Nella finzione una famiglia di ’ndrangheta dalla quale “Chiara” si vuole emancipare, nella realtà i Rotolo solo una famiglia di gran lavoratori nel campo dell’edilizia; il papà di Swamy, ex portuale, adesso fa il fabbro. «Non abbiamo avuto difficoltà a trattare certi temi – afferma Antonio – noi adulti certe cose le sappiamo non solo per averle lette sui giornali ma purtroppo anche per averle viste; Swamy invece, all’inizio ha avuto qualche titubanza proprio perché era fuori da queste logiche. Nel film è l’unica che ci risponde in italiano, ha voluto parlare italiano perché non sa il dialetto; alla fine si è sbloccata e ha fatto delle scene entrando talmente bene nella parte che anche noi da dietro le telecamere siamo rimasti stupiti.
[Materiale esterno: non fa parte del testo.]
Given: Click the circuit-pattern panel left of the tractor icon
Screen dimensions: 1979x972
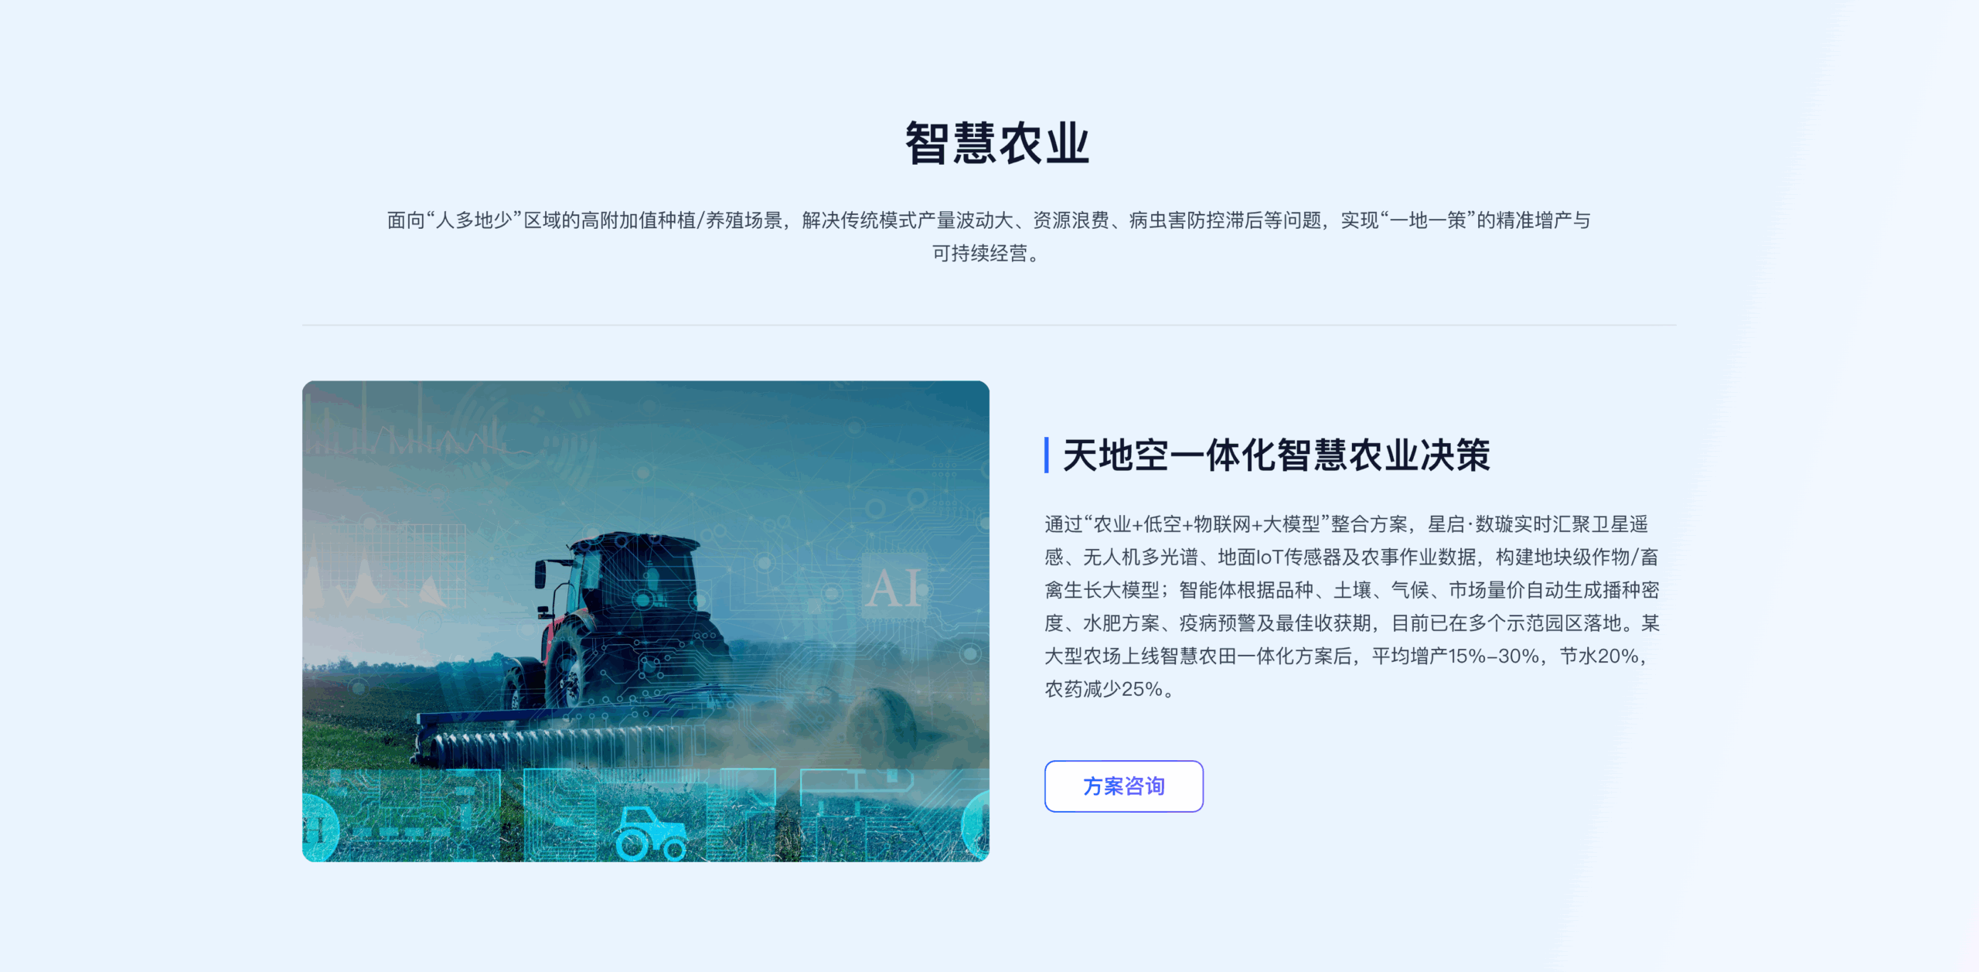Looking at the screenshot, I should pos(560,814).
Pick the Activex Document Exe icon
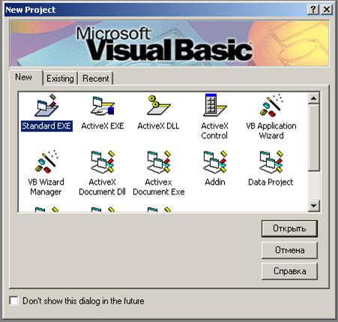Viewport: 338px width, 322px height. click(x=158, y=162)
Ha superato quello che ci aspettavamo semplicemente essendo sé stessa».

Il futuro lontano

Per Swamy, che frequenta il “Severi”, dopo il diploma ci sarà la recitazione, lontano da Gioia: «Dobbiamo essere intelligenti noi di famiglia e starle vicino per non farla travolgere dal successo – spiega Antonio –. Lei rappresenta un riscatto per noi come famiglia e per la città intera».

La gioia dei genitori

Più emozionati loro che Swamy, dalla voce e dagli occhi luccicanti di mamma Carmela e papà Claudio trapelano gioia e orgoglio. «Mi sembra un sogno – dice Carmela – ma poi mi do un pizzicotto e capisco che è tutto vero, perché mia figlia se l’è meritato; è un’emozione indescrivibile, non riesco a dire quello che sto provando. Cosa c’è nel futuro di Swamy? Non saprei, per adesso ci godiamo il presente, quel che è certo che le saremo sempre vicini, io sarò sempre al suo fianco». Raggiante anche il papà Claudio, dal carattere molto riservato: «È un’accoglienza bellissima che però, sinceramente, mi aspettavo, perché portare un “David di Donatello” a Gioia è un evento epocale, inimmaginabile. Spero che mia figlia abbia un futuro roseo e che tanti altri giovani come lei possano riscattarsi e intraprendere la giusta strada. Ringrazio in assoluto Jonas Carpignano, l’unico che le ha dato una possibilità permettendole di arrivare così in alto».